(Entries showing where items appear)
----
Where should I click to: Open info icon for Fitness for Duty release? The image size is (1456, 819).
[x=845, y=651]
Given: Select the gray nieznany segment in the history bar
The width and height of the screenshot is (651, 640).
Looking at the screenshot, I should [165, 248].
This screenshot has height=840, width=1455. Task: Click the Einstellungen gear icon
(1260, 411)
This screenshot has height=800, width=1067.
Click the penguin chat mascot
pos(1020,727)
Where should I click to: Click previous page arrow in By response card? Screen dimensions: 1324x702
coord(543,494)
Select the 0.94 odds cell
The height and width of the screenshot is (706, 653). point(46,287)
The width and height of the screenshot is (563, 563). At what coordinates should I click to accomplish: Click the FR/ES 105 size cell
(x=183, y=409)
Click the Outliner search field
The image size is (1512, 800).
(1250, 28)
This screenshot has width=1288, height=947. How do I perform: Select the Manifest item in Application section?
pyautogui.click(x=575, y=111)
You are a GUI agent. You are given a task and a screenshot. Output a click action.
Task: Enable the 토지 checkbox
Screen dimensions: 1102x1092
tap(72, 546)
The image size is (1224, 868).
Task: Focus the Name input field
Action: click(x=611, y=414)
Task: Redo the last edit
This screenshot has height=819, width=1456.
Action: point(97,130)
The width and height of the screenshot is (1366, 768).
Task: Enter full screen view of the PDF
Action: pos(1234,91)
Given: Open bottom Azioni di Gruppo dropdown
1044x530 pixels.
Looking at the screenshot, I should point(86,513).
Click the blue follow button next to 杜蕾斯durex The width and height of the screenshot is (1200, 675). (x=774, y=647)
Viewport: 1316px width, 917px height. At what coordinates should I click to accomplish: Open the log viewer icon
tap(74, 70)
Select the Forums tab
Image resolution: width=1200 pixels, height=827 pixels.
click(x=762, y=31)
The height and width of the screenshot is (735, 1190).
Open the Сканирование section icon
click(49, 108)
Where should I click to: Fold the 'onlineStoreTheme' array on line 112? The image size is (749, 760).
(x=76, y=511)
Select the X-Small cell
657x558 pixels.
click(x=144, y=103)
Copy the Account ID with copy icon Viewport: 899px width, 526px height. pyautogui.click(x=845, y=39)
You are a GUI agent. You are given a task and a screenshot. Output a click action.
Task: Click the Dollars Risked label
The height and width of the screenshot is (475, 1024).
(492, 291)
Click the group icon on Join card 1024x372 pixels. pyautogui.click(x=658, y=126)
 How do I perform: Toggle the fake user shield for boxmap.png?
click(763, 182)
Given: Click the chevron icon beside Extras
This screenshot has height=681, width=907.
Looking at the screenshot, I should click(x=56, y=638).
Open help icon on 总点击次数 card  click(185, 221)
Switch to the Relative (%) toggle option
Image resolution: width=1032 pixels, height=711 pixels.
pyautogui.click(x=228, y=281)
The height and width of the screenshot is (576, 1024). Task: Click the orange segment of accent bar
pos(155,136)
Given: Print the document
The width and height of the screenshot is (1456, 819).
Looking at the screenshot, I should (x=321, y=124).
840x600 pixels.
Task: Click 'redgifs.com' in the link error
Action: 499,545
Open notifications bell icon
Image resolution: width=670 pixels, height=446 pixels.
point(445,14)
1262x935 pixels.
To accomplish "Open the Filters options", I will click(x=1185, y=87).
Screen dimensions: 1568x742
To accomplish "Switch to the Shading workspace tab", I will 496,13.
----
| Task brief |
Reproduce the lines above without any change, beginning with the very first line and stopping after the line that contains "(x=183, y=409)".

| Answer below |
Where should I click to: Open info icon for Fitness for Duty release? The image size is (1456, 819).
[x=845, y=651]
Given: Select the gray nieznany segment in the history bar
The width and height of the screenshot is (651, 640).
Looking at the screenshot, I should [165, 248].
This screenshot has height=840, width=1455. Task: Click the Einstellungen gear icon
(1260, 411)
This screenshot has height=800, width=1067.
Click the penguin chat mascot
pos(1020,727)
Where should I click to: Click previous page arrow in By response card? Screen dimensions: 1324x702
coord(543,494)
Select the 0.94 odds cell
The height and width of the screenshot is (706, 653). point(46,287)
The width and height of the screenshot is (563, 563). At what coordinates should I click to accomplish: Click the FR/ES 105 size cell
(x=183, y=409)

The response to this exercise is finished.